Pillay commended the authorities for the peaceful conclusion of the voter registration phase of the referendum process, which she described as orderly in spite of time and resource constraints. She also welcomed the Government’s pledge to respect the outcome of the referendum and to continue to contribute to the development of southern Sudan as a peaceful neighbour if it opts for separation.
Noting recent public statements by Sudanese leaders, the High Commissioner said she believes “there is cause for cautious optimism” that they are indeed keen to avoid any actions that would undermine the credibility of the vote.
“Nevertheless,” she said, “the run-up to the referendum has been marked by some worrying trends, including restrictions in press freedom and a number of arbitrary arrests and detention.

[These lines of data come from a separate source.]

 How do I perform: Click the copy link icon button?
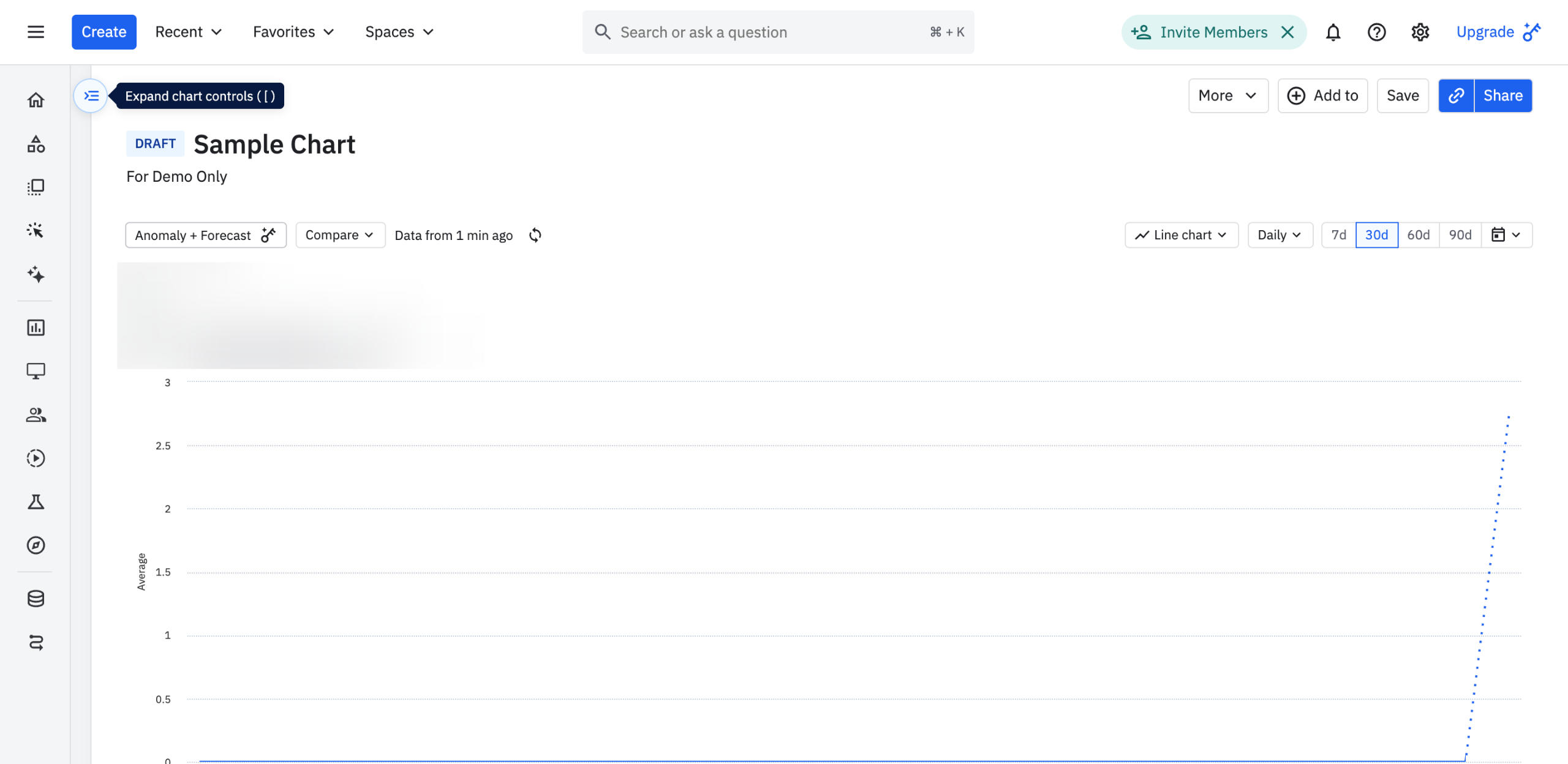click(x=1456, y=96)
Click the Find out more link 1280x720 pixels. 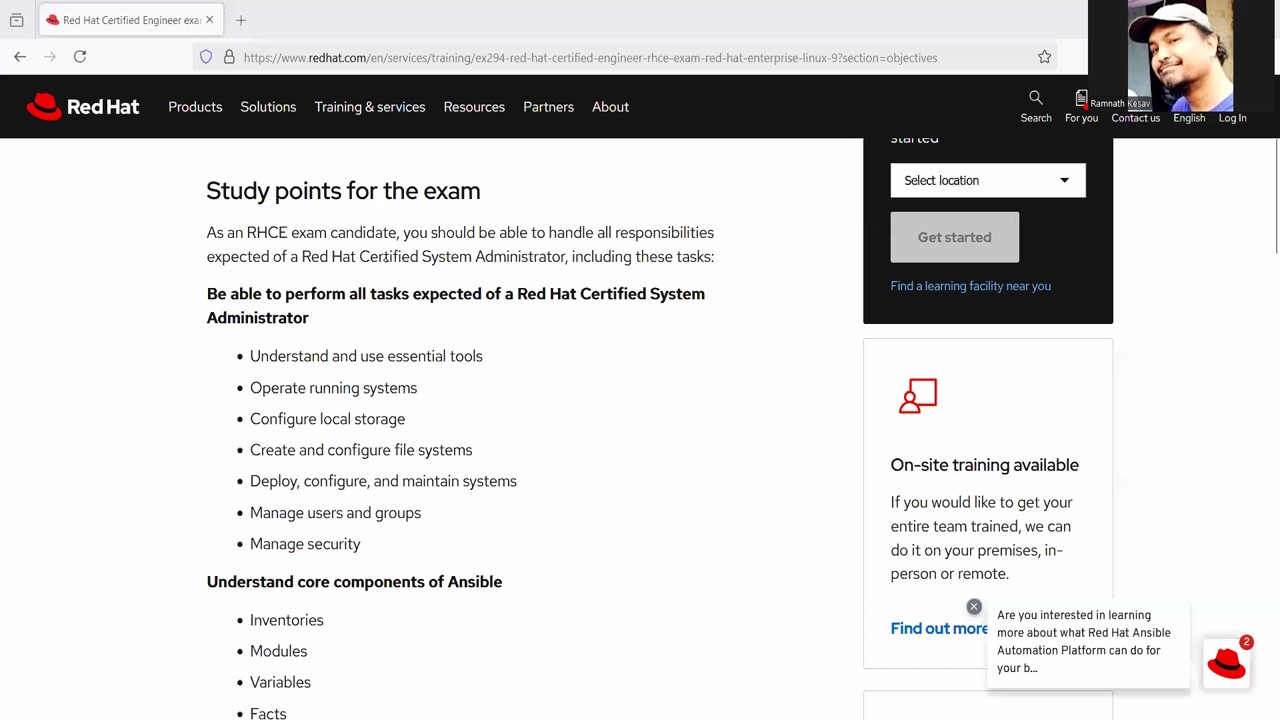(939, 628)
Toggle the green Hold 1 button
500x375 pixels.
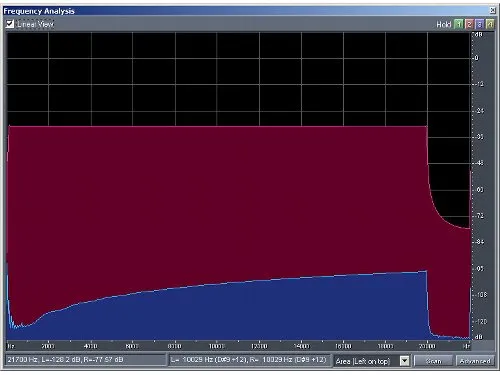[x=459, y=24]
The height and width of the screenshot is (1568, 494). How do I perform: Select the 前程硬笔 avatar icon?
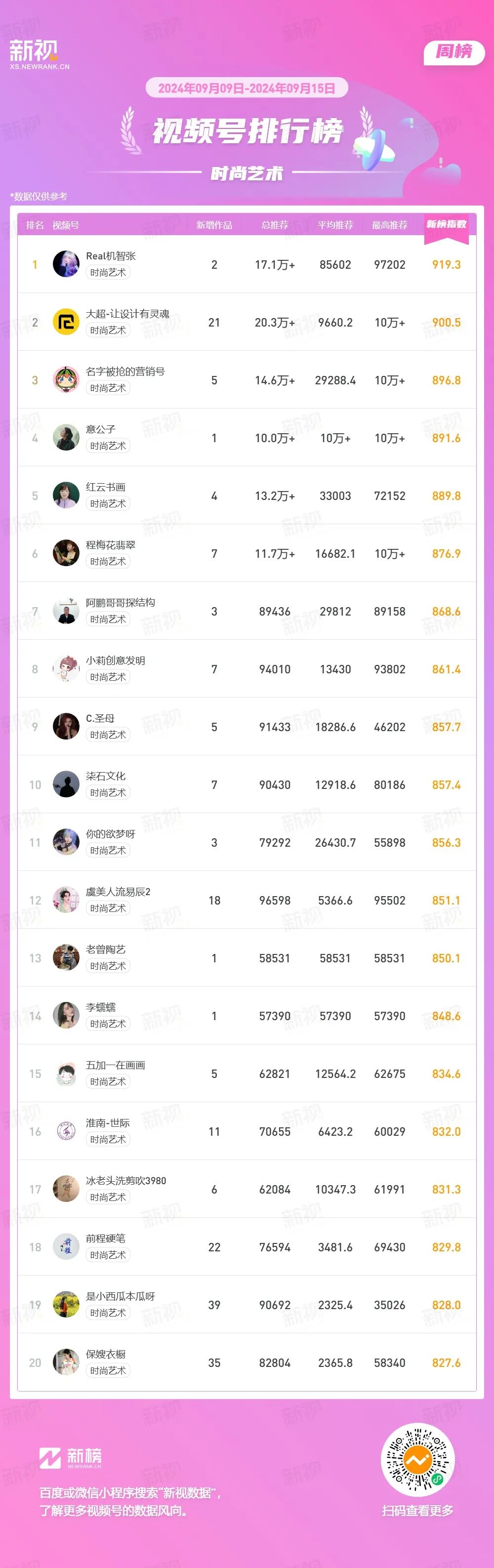point(66,1247)
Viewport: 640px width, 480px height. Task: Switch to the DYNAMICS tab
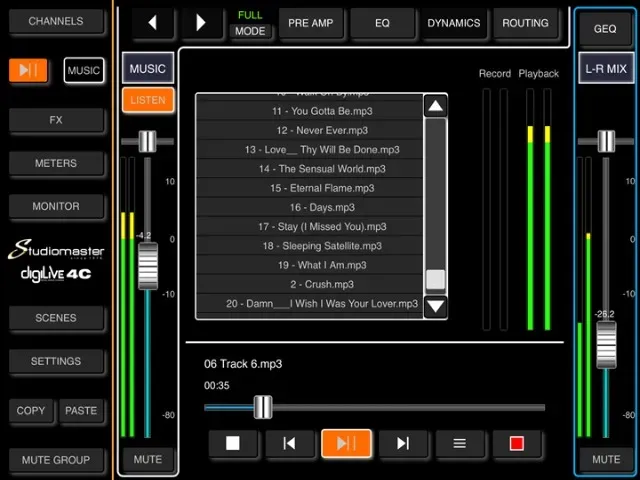pos(453,23)

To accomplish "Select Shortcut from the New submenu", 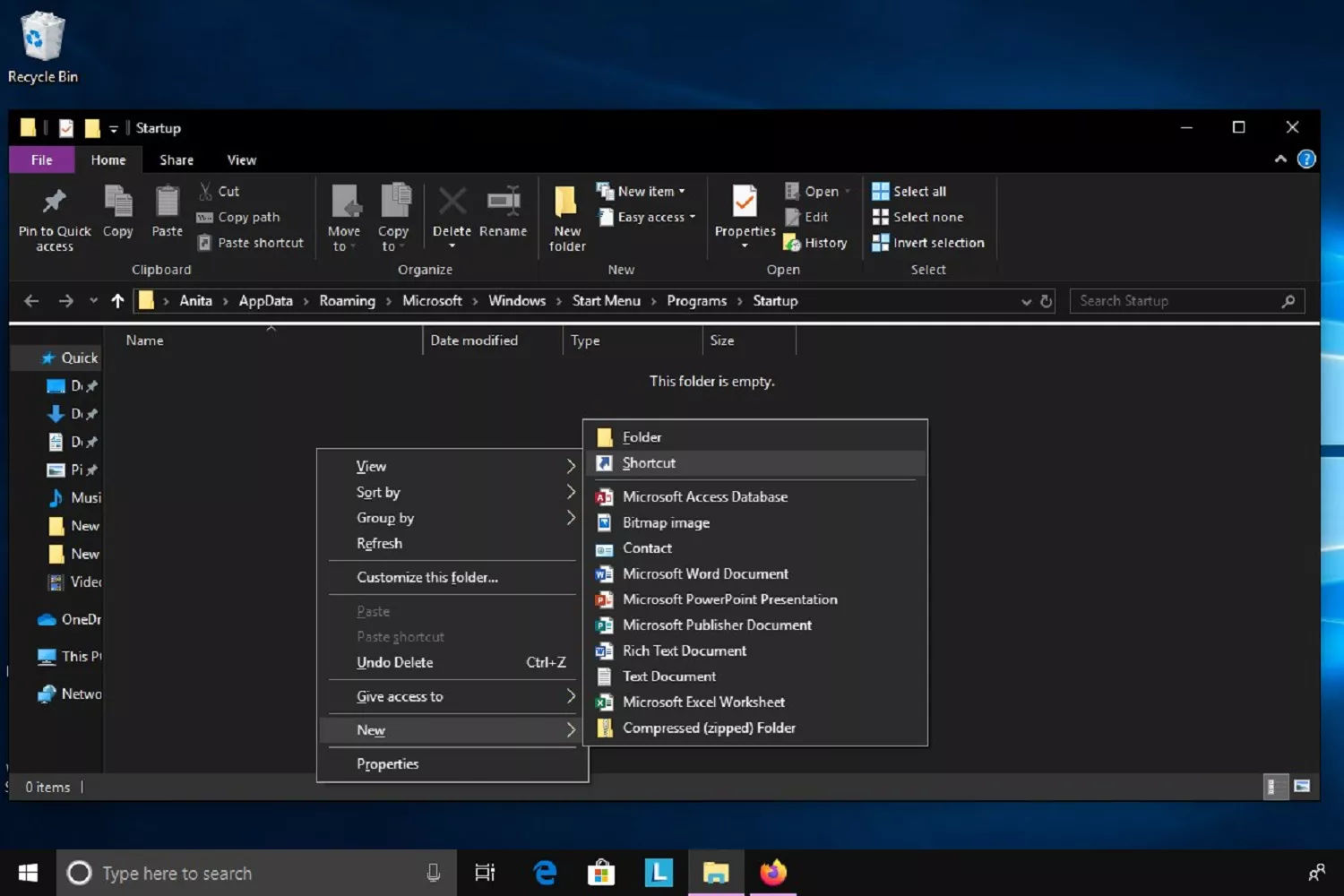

Both Governments must ensure that these problems do not re-emerge over the next few days and weeks.”
Pillay urged the authorities to “guard vigilantly” against intimidation against the more than 1.5 million southern Sudanese living in the North, as well as against northerners living in the South.
“I have been particularly concerned by reports that state officials have made provocative statements about the future of Southern Sudanese living in the North. Officials in both the North and South should refrain from inflammatory remarks, and instead – whichever way the result goes – work for a secure, peaceful and prosperous future for all Sudanese. Citizenship, residency arrangements and respect for the rights of ethnic and religious minorities must be protected, whatever the outcome,” Pillay said.
The High Commissioner stressed that the referendum should not be viewed as the end of the peace process. Both parties must continue to abide by the terms of the 2005 Comprehensive Peace Agreement, even after the interim period ends in July 2011.
“From now until July 2011, the parties have to negotiate a number of critical issues that have not yet been resolved,” Pillay said. “These include future arrangements on citizenship and nationality, the sharing of assets and liabilities, including oil and water, security and obligations under international treaties.”
“In the long run,” she added, “a successful transformation of Sudan will require a strengthening of the rule of law, in accordance with international standards governing justice and equality, an end to entrenched impunity, respect for human rights and democratic governance. It will also require the sustained support of the international community.”